Mauresmos Pech: Sie sah ausgesprochen androgyn aus, als ästhetisches Vorbild kam sie nicht in Frage. Anders die neue Muskelfrau, die in Gestalt einer unschlagbaren Promotorin in die Welt kam: Madonna, trendsettende Pop-Ikone, brach in Männerdomänen ein, predigte und lebte sexuelle Freiheit, schlug sich mit Jungs, die sie als Trophäe wollten - und als Trophäe endeten. Und sie verwandelte ihren Körper in ein dynamisches Kraftpaket. «Madonna verband Muskeln mit typisch weiblichen Accessoires», sagt Gender-Forscherin Maihofer. «Ein neues Role-Model war geboren: muskulös und tough, unabhängig und erfolgreich, feminin und sexy.»

Geri Halliwell, Angelina Jolie, Destiny’s Child: Allesamt sind sie mühelos emanzipierter als Alice Schwarzer, femininer als Melanie Winiger. «Den Preis ihrer körperlichen Emanzipation bezahlen sie nicht mit dem Verlust dessen, was wir früher als Weiblichkeit bezeichnet haben», sagt der Schriftsteller Matthias Politycki («Weiberroman», «Ein Mann von vierzig Jahren»). Männer, keine Frage, begehren die neuen Athletinnen. Sie wünschen sich einen perfekte Körper - den Anblick von muskelbepackten Tops und Miniröcken nehmen sie gerne in Kauf.

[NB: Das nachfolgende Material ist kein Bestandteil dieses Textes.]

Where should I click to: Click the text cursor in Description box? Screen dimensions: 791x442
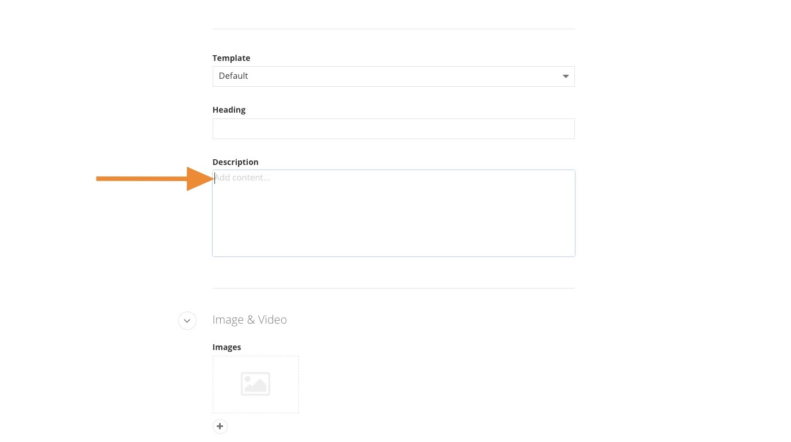click(215, 178)
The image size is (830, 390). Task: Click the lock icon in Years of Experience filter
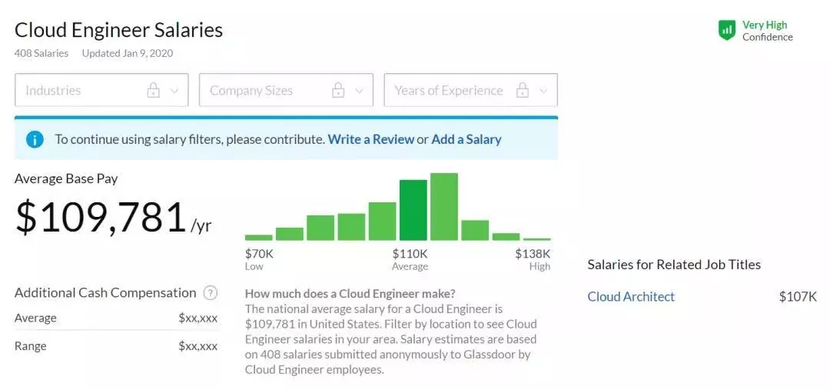tap(523, 91)
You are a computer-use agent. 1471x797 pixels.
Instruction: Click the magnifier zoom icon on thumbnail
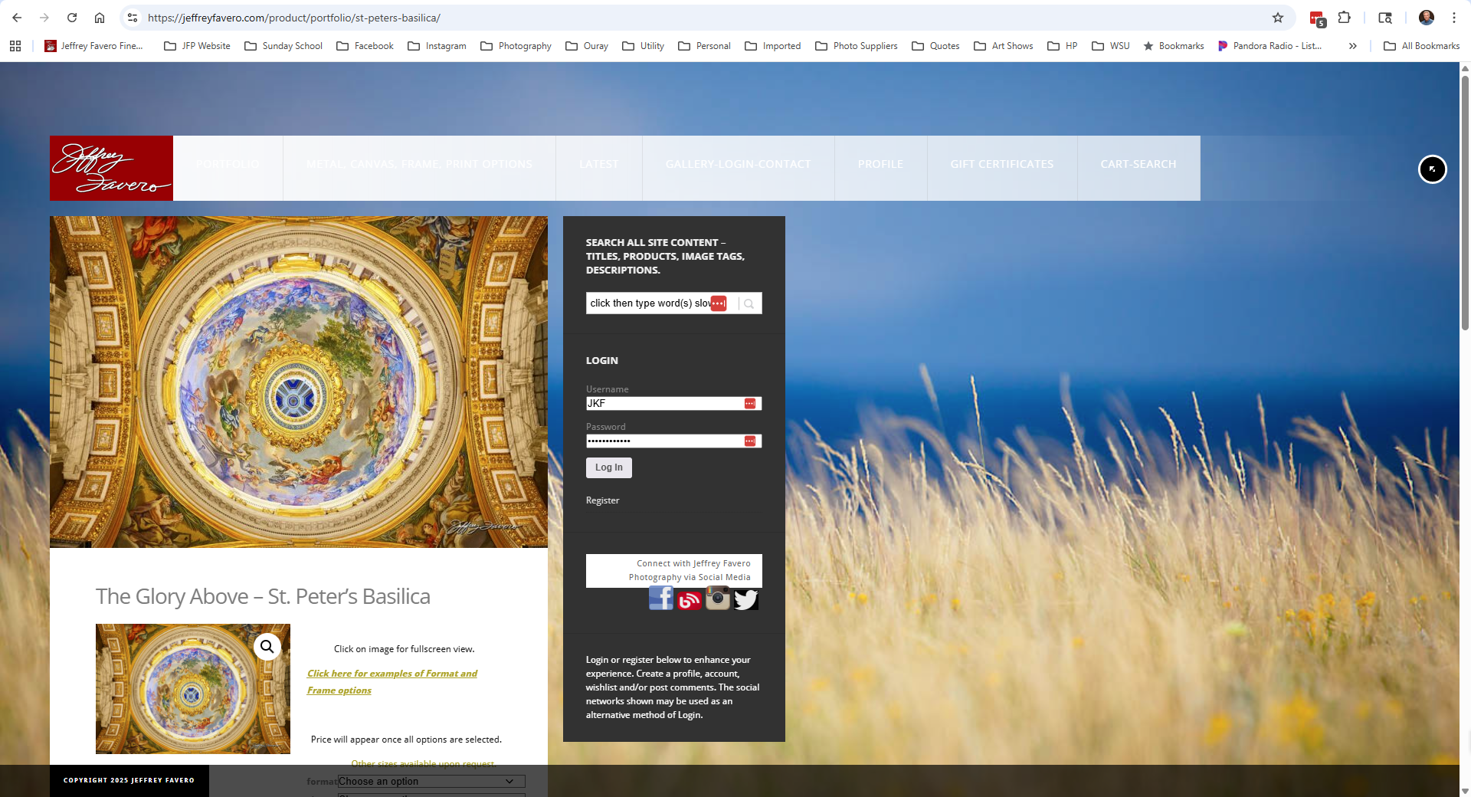(267, 647)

Bodyshaping, eine Leibesübung also ohne Risiken und Nebenwirkungen? Weniger «empowering» ist womöglich der Effekt, dass die Sexualisierung des Körpers nach permanenter Reizsteigerung verlangt. Im Übrigen lauern, wenn forciert betrieben, die üblichen Gefahren: Fitnesswahn, Doping, Magersucht. Athletic Spice Geri Halliwell gab kürzlich zu Protokoll, «zehn Jahre unter fürchterlichen Essstörungen» gelitten zu haben. Jetzt hat sie angeblich alles im Griff. Gerne zeigt sie auf der Bühne das Steissbein, wo ein tätowierter Panther lockt. Bisweilen hat man den Eindruck, das Tier gucke etwas verängstigt, weil es bald nur noch von Muskeln umgeben ist.